[Collected data entries]
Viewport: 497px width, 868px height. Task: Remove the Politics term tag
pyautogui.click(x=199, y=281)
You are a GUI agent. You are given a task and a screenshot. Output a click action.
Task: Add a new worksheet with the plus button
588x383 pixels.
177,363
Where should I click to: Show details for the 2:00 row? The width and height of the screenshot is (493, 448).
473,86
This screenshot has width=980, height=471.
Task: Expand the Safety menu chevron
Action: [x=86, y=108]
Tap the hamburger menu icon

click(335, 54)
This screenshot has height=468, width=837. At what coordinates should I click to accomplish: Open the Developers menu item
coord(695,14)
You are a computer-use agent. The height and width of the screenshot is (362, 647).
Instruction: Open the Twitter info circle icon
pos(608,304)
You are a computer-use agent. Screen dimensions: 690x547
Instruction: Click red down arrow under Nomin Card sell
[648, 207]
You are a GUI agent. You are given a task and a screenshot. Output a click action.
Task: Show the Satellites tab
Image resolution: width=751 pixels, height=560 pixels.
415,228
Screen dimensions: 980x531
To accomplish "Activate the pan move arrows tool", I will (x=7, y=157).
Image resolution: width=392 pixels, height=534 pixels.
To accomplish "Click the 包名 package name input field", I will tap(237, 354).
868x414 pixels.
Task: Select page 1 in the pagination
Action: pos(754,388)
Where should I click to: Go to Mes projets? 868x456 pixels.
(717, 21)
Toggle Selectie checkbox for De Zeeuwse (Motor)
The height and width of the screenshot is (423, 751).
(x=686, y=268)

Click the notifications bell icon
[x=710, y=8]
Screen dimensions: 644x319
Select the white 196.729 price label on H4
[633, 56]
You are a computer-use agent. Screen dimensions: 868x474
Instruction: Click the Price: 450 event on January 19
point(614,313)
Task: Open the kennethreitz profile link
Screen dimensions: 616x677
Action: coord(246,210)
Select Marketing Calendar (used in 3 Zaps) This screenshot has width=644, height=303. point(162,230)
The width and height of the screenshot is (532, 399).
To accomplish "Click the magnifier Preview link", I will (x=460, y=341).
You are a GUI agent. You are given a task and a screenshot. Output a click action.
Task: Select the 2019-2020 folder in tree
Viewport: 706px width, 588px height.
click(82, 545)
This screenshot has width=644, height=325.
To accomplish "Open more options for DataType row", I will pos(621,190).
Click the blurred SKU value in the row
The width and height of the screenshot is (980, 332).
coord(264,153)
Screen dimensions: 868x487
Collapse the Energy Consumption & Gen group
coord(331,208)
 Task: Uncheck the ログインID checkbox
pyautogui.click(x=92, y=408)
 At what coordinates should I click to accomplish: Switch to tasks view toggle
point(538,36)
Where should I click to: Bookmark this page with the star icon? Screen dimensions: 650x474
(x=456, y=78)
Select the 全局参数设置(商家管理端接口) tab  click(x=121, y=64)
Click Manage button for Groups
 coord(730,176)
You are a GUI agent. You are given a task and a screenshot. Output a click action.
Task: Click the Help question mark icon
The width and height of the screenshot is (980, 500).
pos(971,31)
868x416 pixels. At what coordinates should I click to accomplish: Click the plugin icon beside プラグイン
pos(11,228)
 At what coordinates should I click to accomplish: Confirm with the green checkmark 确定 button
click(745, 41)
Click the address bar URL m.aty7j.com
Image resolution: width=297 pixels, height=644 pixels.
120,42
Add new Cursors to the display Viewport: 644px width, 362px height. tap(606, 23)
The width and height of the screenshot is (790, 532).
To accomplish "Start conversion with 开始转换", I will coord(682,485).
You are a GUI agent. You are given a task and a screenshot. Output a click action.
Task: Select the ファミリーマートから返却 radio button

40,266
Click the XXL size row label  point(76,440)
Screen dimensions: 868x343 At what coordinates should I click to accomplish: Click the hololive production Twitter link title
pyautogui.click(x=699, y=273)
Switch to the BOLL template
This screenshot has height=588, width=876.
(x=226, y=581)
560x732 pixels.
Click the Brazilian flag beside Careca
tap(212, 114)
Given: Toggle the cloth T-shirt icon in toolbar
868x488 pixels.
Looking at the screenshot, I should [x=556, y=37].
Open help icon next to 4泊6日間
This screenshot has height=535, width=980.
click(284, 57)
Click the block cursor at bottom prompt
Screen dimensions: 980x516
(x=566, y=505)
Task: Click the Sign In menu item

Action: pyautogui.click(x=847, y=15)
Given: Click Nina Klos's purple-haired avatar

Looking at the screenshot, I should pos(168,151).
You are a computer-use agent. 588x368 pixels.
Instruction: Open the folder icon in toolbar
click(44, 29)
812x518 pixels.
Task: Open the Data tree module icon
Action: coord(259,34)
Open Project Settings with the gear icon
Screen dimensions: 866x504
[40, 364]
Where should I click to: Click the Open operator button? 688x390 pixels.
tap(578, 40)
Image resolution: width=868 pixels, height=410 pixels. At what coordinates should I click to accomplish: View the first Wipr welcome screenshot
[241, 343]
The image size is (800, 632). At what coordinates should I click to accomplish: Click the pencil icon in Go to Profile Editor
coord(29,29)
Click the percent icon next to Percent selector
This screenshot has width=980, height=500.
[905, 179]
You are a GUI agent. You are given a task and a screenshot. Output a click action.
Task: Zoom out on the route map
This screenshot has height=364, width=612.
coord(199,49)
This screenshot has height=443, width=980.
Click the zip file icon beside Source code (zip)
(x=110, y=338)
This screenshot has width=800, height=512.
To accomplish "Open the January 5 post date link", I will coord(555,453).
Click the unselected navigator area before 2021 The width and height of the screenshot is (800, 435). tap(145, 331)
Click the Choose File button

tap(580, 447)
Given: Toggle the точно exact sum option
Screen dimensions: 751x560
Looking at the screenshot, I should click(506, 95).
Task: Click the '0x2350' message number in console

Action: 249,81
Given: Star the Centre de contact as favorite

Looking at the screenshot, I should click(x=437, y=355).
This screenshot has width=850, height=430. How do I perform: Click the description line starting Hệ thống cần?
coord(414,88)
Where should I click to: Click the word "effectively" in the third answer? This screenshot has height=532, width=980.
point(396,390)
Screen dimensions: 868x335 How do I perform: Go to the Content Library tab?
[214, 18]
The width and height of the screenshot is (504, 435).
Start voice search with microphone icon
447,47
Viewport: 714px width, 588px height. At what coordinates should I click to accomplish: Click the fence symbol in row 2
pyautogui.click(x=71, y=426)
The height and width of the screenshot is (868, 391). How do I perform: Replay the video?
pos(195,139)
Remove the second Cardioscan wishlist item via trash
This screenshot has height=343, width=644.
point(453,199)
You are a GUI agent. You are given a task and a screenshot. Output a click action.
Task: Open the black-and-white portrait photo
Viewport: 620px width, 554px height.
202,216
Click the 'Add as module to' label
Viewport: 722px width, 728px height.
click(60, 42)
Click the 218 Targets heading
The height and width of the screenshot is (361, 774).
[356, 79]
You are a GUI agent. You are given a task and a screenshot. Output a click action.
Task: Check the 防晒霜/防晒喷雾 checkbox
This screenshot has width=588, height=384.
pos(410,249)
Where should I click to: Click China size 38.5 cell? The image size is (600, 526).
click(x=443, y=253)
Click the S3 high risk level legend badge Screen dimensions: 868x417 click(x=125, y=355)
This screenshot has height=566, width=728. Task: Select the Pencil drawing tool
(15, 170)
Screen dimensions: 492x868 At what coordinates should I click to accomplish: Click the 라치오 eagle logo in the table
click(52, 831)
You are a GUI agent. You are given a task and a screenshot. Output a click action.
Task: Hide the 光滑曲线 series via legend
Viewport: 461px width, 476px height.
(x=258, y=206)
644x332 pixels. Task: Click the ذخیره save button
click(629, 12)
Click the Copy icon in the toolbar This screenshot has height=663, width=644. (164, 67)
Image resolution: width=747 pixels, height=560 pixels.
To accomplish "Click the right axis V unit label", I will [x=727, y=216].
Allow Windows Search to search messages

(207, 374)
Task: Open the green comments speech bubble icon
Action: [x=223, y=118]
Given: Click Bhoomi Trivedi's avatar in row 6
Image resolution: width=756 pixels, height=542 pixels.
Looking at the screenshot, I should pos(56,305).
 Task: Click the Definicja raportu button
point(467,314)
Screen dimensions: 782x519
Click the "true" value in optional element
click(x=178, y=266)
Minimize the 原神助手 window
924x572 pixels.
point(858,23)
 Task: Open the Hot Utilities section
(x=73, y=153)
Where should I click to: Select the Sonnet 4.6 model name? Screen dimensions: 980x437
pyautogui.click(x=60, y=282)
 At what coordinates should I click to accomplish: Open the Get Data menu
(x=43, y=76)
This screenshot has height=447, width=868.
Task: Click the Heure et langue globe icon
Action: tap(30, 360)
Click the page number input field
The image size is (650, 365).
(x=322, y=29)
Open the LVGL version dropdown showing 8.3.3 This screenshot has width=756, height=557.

▸ **Problem to work on**: Show a copy of each line from the data that includes the word "computer".

▸ **Response to the exercise**:
You are a computer-use agent. The height and width of the screenshot is (362, 647).
You are a computer-use agent. Screen dimensions: 690x547
You are a computer-use agent. Screen dimensions: 868x474
You are a computer-use agent. 588x368 pixels.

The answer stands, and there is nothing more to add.